Je n’ai pas les mots pour exprimer à quel point je suis désolée de ces horreurs et à quel point j’ai honte d’être Canadienne et Québécoise en voyant comment nous reconnaissons qu’il y a plusieurs événements horribles et complètement évitables qui se sont produits dans un passé loin et proche, mais que nous ne sommes pas activement prêts à en parler et d’en prendre responsabilité.

Je dis cela bien évidemment en pensant au manque de médiatisation mentionné plus tôt, mais aussi par rapport à quelques avis négatifs que j’ai reçus au sujet de ma première chronique sur Kamloops, chronique disant que nous, la population blanche, avions une responsabilité dans ce génocide.

Je crois honnêtement que ce qui a offensé ces personnes est que j’ai dit que la population blanche est responsable de ces meurtres et du racisme systémique ainsi que subtil qui subsiste toujours envers les personnes autochtones, au lieu de pointer du doigt la population canadienne ou québécoise. Cependant, je ne crois pas que j’aurais pu utiliser d’autres termes comme ce n’est pas tous les Québécois et les Canadiens qui furent responsables de ces pensionnats.

Les personnes noires, les personnes asiatiques, les personnes venant du Moyen-Orient et les personnes autochtones vivent ici et elles ne sont pas responsables de ces horreurs, contrairement aux personnes blanches, à nos ancêtres loin et très proches qui ont dirigé ces centres de torture au nom d’un Dieu et d’un idéal raciste.

Même si nous n’avons pas pris personnellement la pelle qui a enterré ces enfants, même si nous n’avons pas arraché ces enfants à leur famille et à la vie, nous devons reconnaître que notre présent et notre système sociétal sont basés sur ce génocide et plusieurs autres.

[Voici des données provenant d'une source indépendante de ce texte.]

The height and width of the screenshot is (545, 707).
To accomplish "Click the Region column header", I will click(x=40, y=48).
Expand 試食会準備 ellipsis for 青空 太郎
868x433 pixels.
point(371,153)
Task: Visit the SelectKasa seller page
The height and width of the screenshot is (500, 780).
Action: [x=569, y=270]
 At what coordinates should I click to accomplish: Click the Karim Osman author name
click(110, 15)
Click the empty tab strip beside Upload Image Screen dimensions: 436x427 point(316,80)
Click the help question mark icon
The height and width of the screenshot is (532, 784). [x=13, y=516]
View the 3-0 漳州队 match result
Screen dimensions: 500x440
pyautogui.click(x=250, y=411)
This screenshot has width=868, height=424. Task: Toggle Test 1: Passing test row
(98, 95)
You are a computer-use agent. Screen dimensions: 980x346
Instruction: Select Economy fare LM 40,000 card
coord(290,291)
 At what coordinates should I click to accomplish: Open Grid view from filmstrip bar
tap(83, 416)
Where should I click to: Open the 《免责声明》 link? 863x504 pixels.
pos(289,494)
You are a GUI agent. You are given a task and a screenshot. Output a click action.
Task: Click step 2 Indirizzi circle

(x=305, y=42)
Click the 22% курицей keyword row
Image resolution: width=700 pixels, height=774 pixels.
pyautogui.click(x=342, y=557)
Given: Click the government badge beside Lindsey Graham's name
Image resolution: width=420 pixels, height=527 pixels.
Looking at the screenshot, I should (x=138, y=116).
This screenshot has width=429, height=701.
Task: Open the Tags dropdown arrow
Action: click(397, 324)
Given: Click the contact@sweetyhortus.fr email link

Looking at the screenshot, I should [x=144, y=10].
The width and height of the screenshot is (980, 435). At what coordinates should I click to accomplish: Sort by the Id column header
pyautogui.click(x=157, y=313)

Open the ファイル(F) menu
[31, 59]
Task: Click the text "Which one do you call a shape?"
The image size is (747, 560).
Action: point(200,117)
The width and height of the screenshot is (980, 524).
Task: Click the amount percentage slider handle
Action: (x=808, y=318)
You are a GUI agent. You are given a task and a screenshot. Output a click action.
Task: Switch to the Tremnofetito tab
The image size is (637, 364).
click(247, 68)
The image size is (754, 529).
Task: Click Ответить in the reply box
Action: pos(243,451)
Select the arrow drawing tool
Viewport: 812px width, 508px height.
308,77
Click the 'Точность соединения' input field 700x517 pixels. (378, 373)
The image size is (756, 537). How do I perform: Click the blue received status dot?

Nous devons prendre responsabilité, vivre la culpabilité que nous devons vivre, et activement écouter la population autochtone. Par écouter, je ne veux pas seulement dire de se sentir mal lorsque ces tragédies passées et présentes font surface, mais bien prendre action de manière significative en faisant pression sur le gouvernement pour qu’il accommode et écoute les besoins des communautés autochtones, ou bien en s’éduquant soi-même sur comment nous profitons de ce système qui les a abusés et qui continue à les abuser tout en désapprenant les apprentissages racistes que celui-ci nous a inconsciemment inculqués.

Comme nous le disons souvent, les paroles s’envolent, mais les écrits restent. De courtes excuses d’hommes importants et de l’activisme performatif sont volatiles, mais de constantes actions significatives et désirées pour améliorer la situation des communautés autochtones et un soutien inconditionnel sont selon moi la façon que nous pourrons peut-être un jour nous rapprocher d’un vrai pardon.